*** SOURCE DATA Section Begins ***

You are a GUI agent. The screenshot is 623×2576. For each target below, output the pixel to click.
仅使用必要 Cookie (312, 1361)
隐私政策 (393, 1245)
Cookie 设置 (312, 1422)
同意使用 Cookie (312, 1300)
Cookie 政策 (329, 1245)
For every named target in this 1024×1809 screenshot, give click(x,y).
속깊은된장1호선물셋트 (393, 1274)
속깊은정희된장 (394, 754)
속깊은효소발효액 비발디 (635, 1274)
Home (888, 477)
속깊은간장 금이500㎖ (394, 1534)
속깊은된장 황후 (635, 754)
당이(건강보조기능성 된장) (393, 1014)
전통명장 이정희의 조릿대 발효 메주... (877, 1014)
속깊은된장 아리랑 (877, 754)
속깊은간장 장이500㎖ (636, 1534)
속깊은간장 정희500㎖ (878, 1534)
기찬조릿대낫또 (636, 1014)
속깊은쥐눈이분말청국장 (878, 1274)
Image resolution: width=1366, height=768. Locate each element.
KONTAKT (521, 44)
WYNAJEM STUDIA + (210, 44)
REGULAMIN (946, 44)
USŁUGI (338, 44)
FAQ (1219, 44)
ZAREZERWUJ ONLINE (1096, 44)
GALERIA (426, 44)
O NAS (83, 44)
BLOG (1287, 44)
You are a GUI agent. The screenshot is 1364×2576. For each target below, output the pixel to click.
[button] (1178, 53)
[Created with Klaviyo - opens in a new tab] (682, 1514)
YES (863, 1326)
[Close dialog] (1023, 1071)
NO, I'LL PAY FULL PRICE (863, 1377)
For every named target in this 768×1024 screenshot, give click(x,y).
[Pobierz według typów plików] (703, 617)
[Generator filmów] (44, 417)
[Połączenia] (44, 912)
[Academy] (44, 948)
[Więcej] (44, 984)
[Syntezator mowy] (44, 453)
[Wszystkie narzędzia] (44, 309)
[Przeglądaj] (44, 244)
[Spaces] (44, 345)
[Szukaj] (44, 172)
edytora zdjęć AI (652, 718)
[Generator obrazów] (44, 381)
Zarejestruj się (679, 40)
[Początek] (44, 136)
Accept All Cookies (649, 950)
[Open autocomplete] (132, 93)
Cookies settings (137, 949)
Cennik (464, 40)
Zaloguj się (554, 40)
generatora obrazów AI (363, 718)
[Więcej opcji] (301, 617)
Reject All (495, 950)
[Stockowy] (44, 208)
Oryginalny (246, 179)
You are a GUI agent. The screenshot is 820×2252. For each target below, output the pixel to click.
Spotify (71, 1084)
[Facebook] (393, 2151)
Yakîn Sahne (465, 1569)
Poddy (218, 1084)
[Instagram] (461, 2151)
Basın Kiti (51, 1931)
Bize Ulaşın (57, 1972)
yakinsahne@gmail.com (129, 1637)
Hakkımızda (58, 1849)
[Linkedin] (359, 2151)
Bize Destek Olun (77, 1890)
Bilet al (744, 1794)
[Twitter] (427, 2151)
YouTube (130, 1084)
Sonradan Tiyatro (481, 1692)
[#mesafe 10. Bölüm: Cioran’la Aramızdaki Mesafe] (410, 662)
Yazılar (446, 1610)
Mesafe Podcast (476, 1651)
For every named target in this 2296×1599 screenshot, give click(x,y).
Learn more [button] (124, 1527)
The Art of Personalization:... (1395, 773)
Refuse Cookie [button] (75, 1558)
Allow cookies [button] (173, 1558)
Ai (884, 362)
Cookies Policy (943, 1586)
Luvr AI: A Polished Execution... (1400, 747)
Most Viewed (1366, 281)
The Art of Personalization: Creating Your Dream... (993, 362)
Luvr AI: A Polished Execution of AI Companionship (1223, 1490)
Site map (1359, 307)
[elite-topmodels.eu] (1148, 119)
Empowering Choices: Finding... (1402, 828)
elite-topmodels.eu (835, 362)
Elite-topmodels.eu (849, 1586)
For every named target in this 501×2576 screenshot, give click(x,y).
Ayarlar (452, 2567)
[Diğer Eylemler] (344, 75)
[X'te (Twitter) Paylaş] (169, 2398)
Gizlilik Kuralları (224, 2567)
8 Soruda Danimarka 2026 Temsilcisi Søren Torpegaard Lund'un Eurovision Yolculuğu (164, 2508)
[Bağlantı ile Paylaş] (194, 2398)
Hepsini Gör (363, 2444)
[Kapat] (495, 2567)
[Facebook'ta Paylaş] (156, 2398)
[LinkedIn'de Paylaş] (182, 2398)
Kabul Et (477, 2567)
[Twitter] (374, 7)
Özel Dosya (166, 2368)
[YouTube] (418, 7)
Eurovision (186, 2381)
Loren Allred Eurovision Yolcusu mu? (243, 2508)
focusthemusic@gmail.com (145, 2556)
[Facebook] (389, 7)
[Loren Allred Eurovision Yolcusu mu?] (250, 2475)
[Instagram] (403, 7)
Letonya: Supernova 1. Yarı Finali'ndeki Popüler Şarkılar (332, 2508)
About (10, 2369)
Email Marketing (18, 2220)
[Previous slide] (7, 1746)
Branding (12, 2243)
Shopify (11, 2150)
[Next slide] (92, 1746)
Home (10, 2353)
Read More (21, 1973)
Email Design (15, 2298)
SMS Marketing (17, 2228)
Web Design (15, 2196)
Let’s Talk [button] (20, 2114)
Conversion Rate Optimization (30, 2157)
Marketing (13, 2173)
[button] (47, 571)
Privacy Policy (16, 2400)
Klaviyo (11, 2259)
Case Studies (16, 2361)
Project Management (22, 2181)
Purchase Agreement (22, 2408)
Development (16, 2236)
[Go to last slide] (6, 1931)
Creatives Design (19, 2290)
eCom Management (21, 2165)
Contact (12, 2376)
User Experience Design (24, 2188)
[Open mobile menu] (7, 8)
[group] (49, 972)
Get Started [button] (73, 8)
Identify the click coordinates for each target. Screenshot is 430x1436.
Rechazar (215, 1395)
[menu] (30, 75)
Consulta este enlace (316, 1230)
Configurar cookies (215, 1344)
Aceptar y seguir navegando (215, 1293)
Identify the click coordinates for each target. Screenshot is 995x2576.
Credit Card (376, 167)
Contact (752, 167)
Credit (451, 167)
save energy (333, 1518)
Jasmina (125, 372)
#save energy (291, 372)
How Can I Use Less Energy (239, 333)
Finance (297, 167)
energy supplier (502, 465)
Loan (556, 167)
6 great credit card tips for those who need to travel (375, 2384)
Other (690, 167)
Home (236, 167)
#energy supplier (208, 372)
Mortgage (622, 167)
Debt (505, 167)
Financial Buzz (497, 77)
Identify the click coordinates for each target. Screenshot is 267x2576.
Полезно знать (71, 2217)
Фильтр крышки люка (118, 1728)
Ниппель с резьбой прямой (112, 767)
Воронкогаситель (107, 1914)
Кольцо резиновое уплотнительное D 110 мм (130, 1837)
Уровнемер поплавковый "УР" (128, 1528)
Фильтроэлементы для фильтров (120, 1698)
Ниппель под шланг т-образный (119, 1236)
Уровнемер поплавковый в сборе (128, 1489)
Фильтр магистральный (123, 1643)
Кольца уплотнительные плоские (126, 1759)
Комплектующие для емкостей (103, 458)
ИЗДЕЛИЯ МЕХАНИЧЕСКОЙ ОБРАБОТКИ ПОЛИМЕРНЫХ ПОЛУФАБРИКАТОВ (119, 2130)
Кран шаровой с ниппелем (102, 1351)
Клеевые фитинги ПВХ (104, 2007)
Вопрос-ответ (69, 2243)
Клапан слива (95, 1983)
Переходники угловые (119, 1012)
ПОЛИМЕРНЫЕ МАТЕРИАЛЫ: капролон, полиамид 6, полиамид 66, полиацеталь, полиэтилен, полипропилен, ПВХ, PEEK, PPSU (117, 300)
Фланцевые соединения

*** SOURCE DATA Section Ends ***

● **WHAT IS NEEDED**:
Show each line from the listing above that includes the word "Polished".

● **FINAL ANSWER**:
Luvr AI: A Polished Execution... (1400, 747)
Luvr AI: A Polished Execution of AI Companionship (1223, 1490)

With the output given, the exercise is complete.